Relatos a la sombra: los cuentos de Abraham García.
GETTY IMAGES 'La lujuria indultada'. |
Nazario, un primo granjero, me regaló tiempo ha, cuando aún las bodas gays eran novedad, una pareja de preciosos conejos, y era una delicia acariciar su pelusa entre dálmata y appaloosa (”átense a las patas de la mesa para usarlos como servilletas”, sugería un autor florentino del Renacimiento); antes de que se me ocurriera cómo cocinarlos, llegaron mis niños del colegio y los bautizaron con alborozo.
Y Perseo y Atenea fueron ya inmunes al cuchillo; indulto en el que pesaron mucho más sus flamantes nombres que su temblorosa indefensión y frágil belleza.
Emulando a Trujillo (la ministra que proponía ‘conejeras’ de treinta y cinco metros cuadrados, no el dictador dominicano al que le sobraba con seis pies de tierra para ‘alojar’ a sus opositores), les habilitamos una caja de plástico del frutero con su correspondiente tupper de agua, toda una colección de tubérculos (zanahorias, patatas, chirivías…) y un arcoíris de lechugas, endivias y achicorias, ante la sospecha de que fuesen vegetarianos. Desdeñando el tentador vergel, y sin saludarse ni pedirse el teléfono, súbitamente se aparearon con frenesí, reiteración y alevosía.

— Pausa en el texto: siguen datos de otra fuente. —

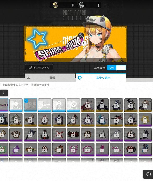Viewport: 153px width, 181px height.
Task: Click the resize arrow handle on the selected sticker
Action: [x=84, y=44]
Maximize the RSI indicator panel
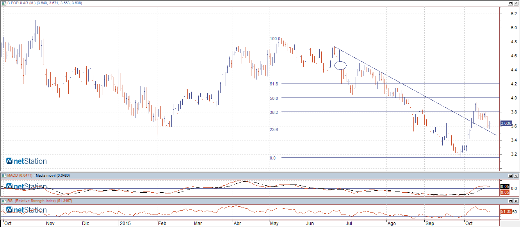Viewport: 520px width, 227px height. pos(510,200)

Durante tres largas tardes estuvieron mis criaturas dándose codazos, meándose de risa y abandonando a su suerte ordenadores, móviles y consolas, que se morían de envidia.

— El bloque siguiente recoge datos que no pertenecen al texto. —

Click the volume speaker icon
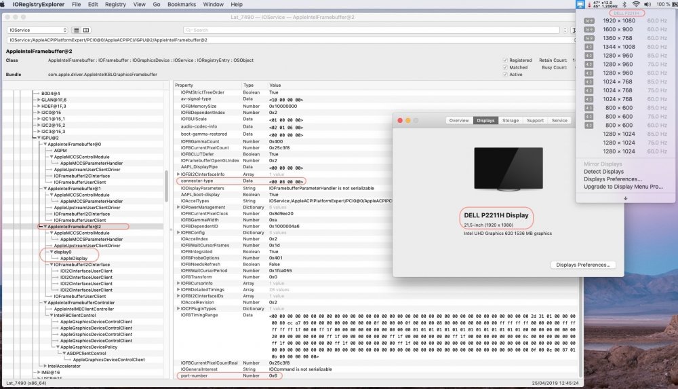The width and height of the screenshot is (678, 389). point(647,4)
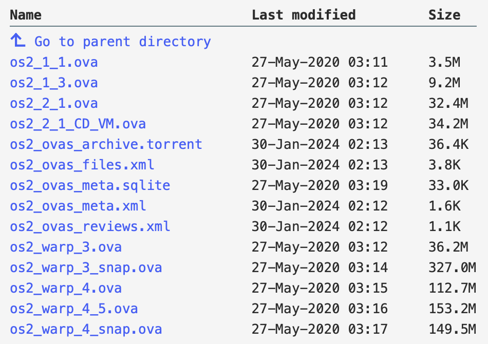Open the os2_2_1.ova link
This screenshot has height=344, width=488.
tap(54, 104)
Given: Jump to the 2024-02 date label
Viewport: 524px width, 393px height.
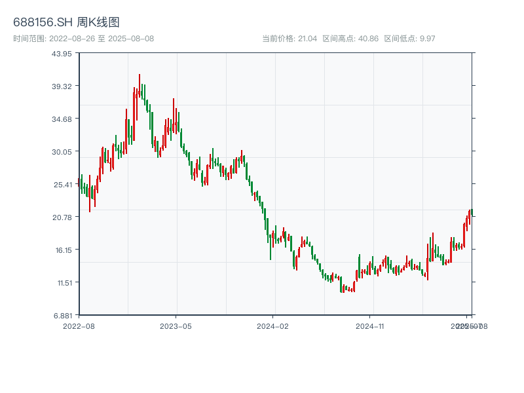Looking at the screenshot, I should pyautogui.click(x=272, y=326).
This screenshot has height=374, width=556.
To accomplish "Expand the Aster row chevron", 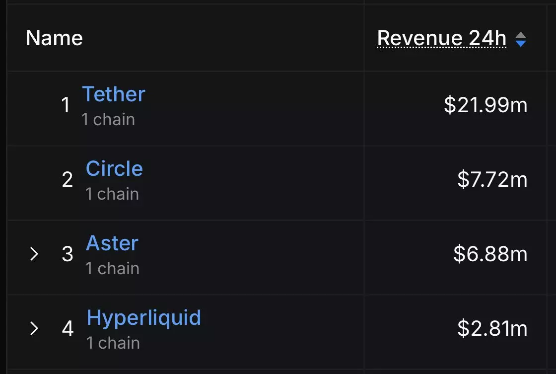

Un par de semanas después, y a pesar del desgaste de follar como conejos, éstos habían duplicado su tamaño; y sumado a que Perseo, probablemente confundiéndome con una gorgona, me dejó de piedra al taladrarme el índice con la lezna de sus colmillos, decidí devolverlos.
- ¿De verdad no los quieres? Joder, menudas patatas darían éstos, o al ajillo, como los hace mi parienta —insistió mi primo, un poco decepcionado—.
-Te lo agradezco, pero en mala hora mis chavales les pusieron nombre, y la verdad... ya me jode matarlos —farfullé acariciando la jaula, en son de despedida—. ¡Buen viaje Perseo! ¡Adiós Atenea!
-¿Atenea le pusisteis? ¡No me jodas, tío, si los dos son machos! —precisó mi primo con perplejidad—.
Me vino a las mientes la imagen del charro mexicano desflorando rancheras con voz de trueno, y jactándose de haber nacido en Jalisco, “la tierra donde se dan los hombres… unos a otros”.